* _What you will do_: The answer must consist solely of the lines from the one containing "Switch to the Tilt 1 elevation tab" through the last line of the records, set down exactly and without any pictures.
-------- Material provided
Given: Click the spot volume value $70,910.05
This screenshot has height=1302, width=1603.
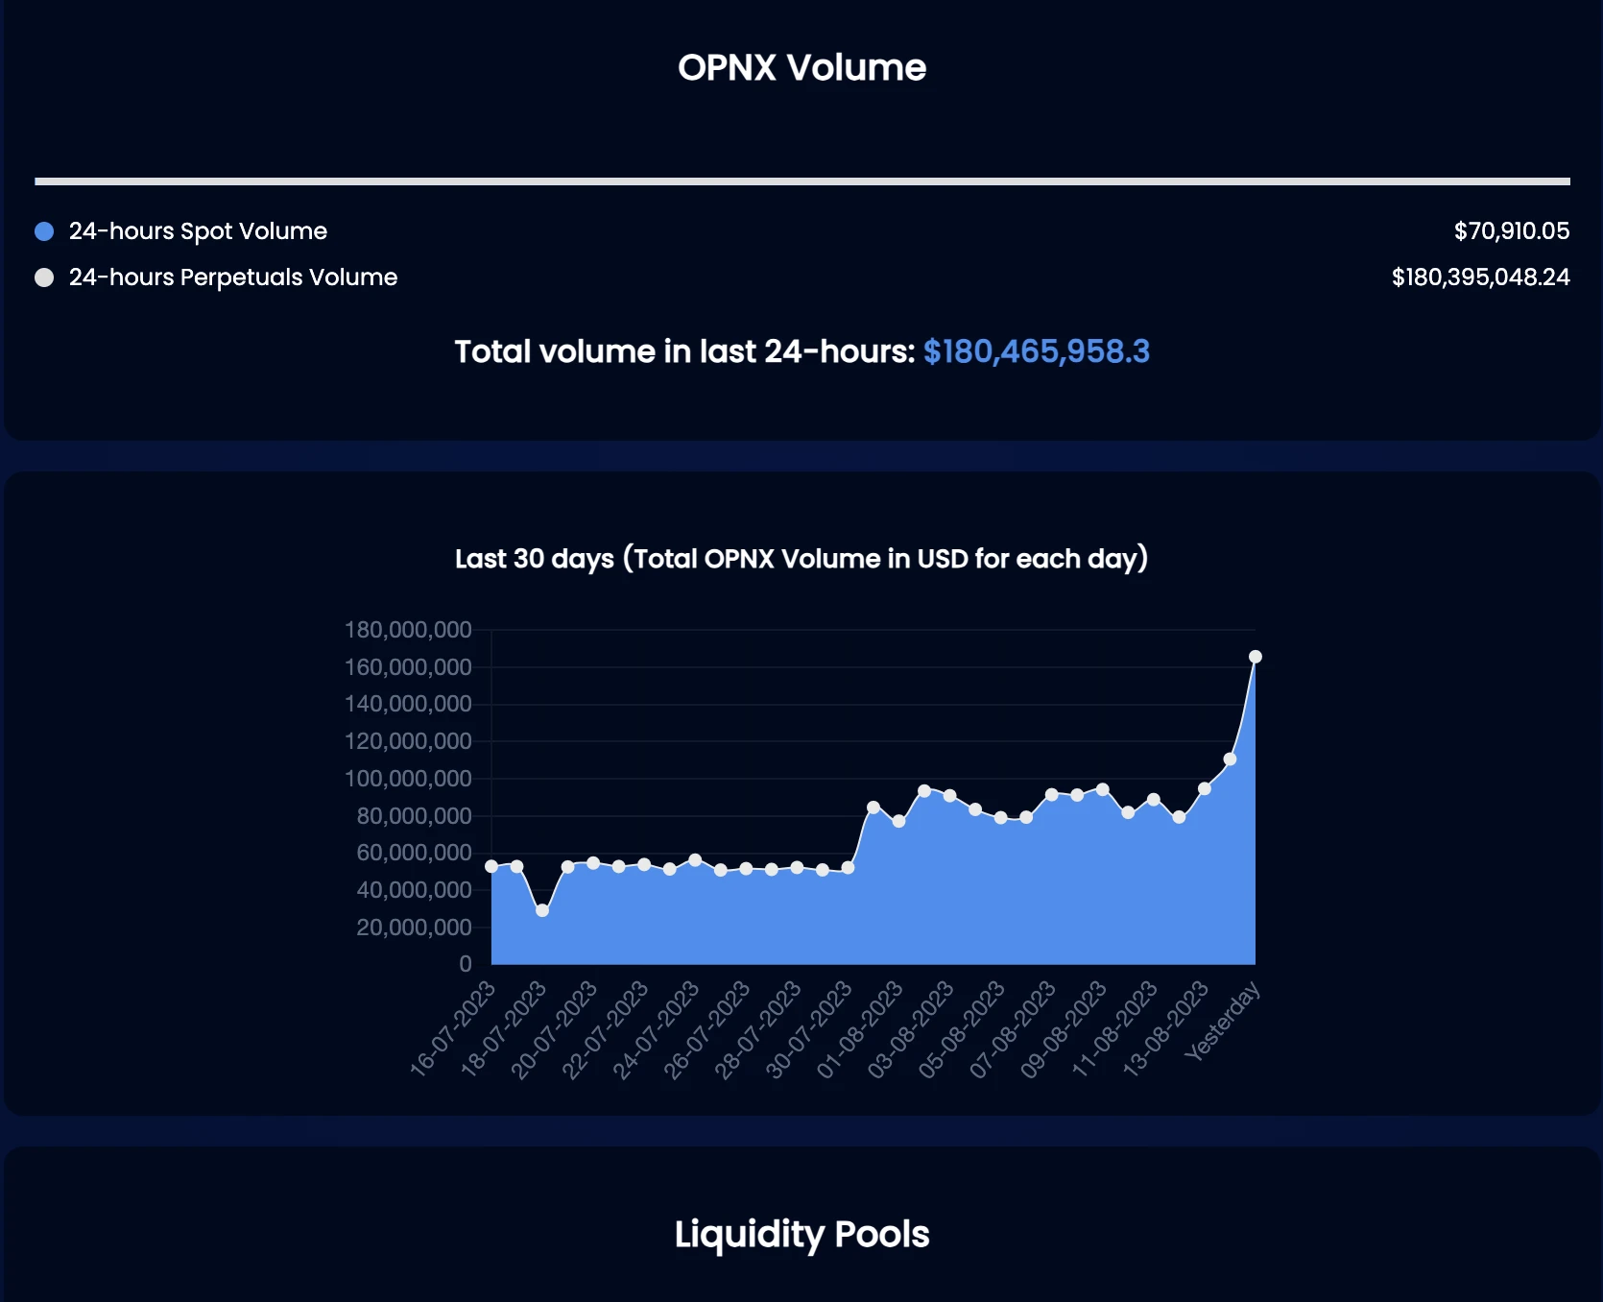Looking at the screenshot, I should pos(1511,231).
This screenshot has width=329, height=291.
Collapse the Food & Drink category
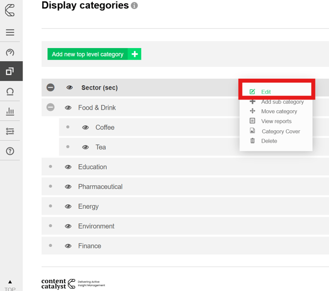[x=51, y=107]
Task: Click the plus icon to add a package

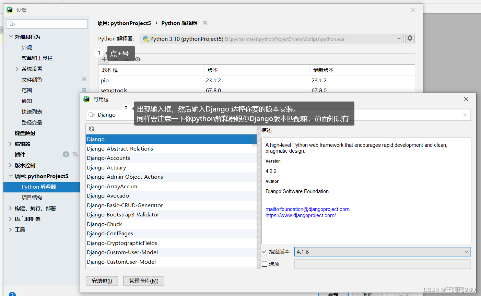Action: 104,59

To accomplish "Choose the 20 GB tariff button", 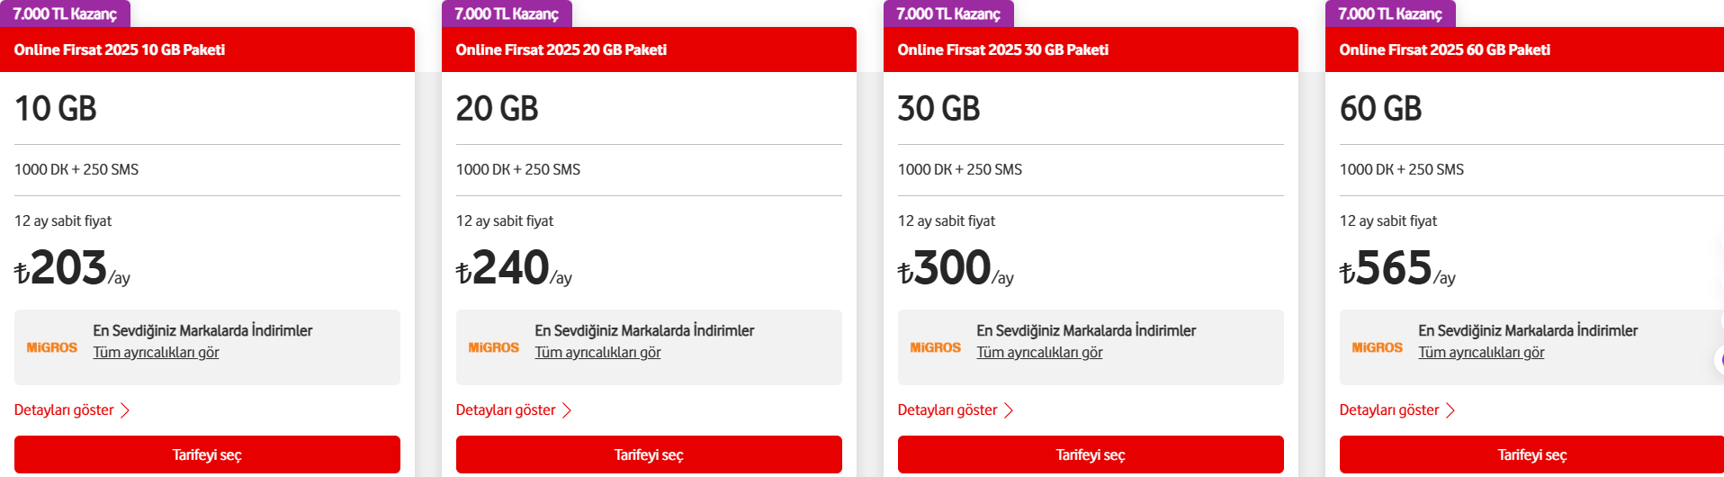I will tap(649, 455).
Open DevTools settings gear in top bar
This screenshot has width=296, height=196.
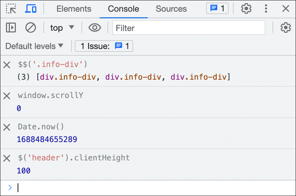click(246, 8)
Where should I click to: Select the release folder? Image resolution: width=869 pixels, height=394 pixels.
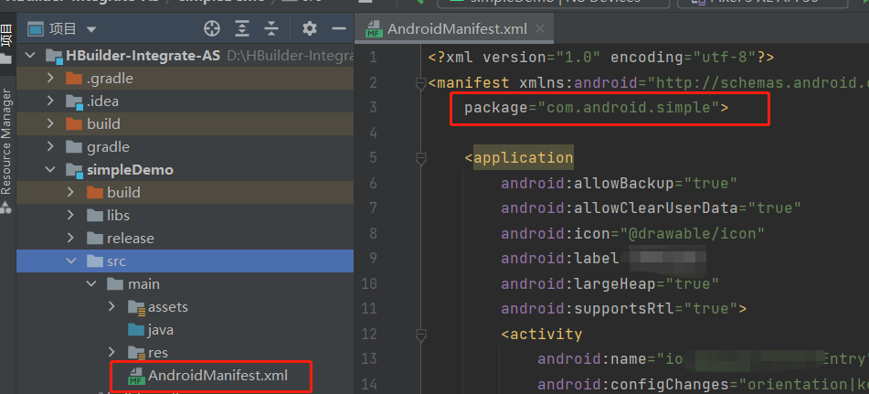pyautogui.click(x=130, y=239)
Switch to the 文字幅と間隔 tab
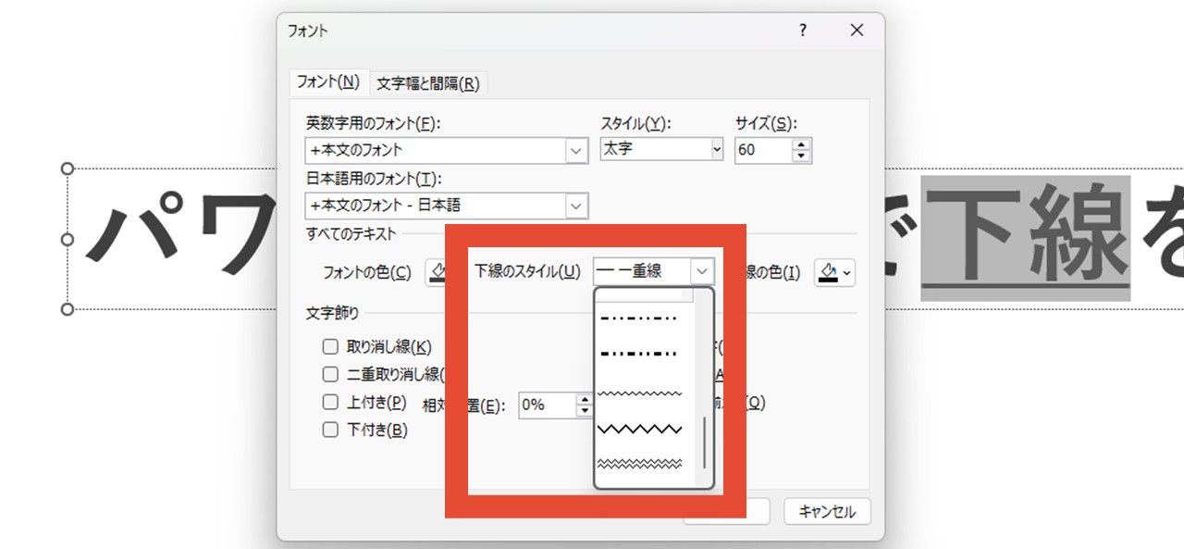Screen dimensions: 1184x549 (x=428, y=83)
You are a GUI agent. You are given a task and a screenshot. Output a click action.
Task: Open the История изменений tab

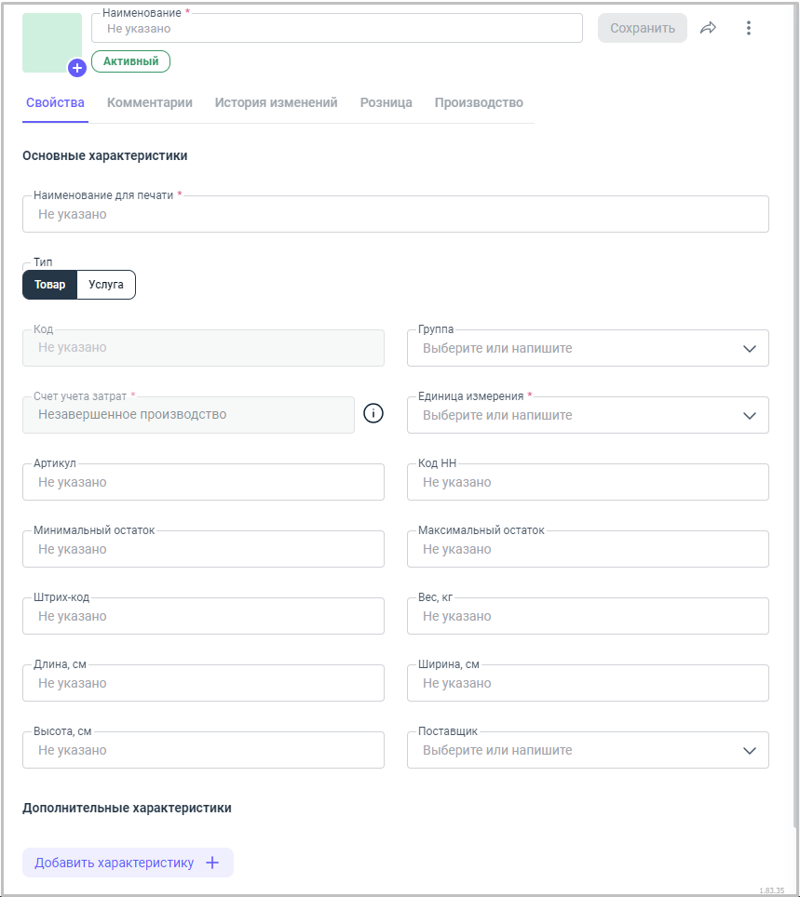coord(276,102)
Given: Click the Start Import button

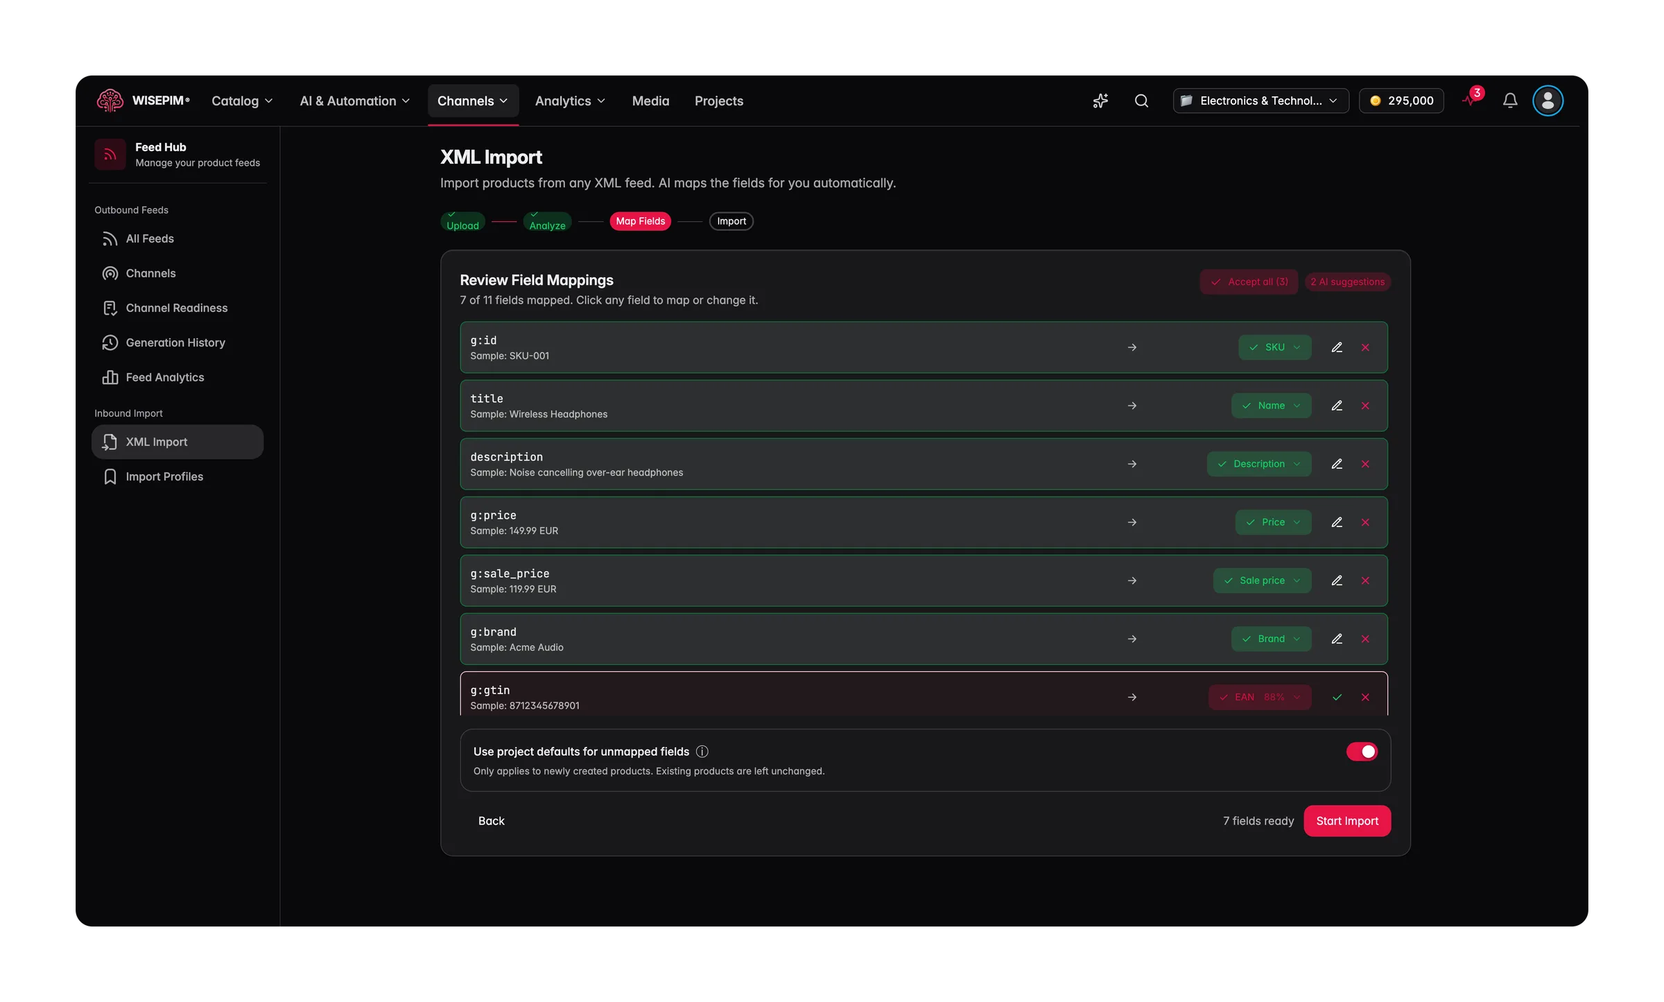Looking at the screenshot, I should click(1347, 821).
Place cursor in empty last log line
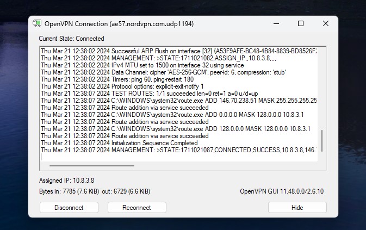The width and height of the screenshot is (366, 230). pyautogui.click(x=179, y=157)
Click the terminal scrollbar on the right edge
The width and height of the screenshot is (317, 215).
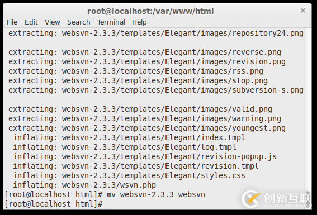307,119
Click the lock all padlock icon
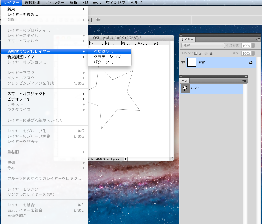This screenshot has height=224, width=262. [x=211, y=53]
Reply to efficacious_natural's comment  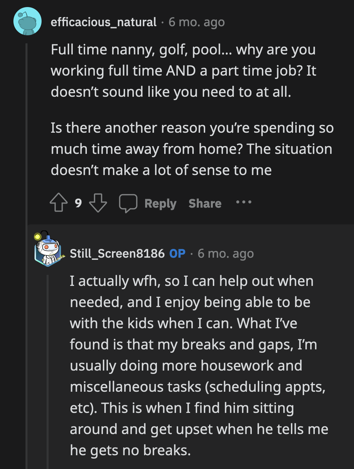[160, 203]
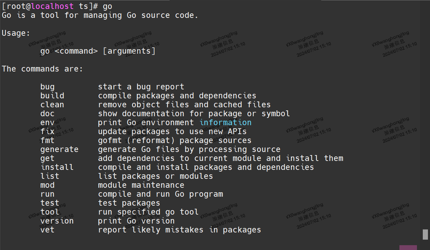Image resolution: width=430 pixels, height=250 pixels.
Task: Click the "go <command> [arguments]" usage line
Action: (x=97, y=51)
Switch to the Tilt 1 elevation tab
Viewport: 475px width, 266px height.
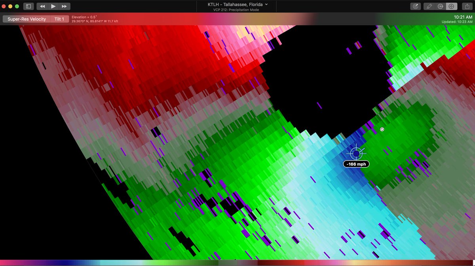pos(59,19)
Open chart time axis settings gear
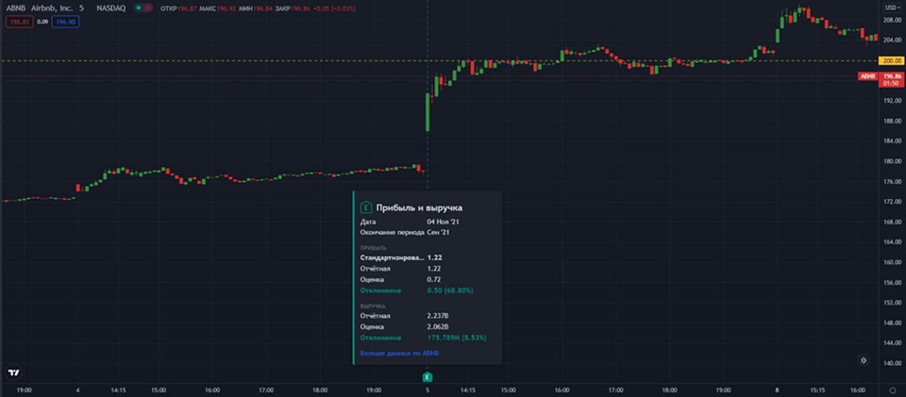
----------------
* _Result for this exercise_:
Switch to the Tilt 1 elevation tab
Viewport: 475px width, 266px height.
pos(59,19)
Open chart time axis settings gear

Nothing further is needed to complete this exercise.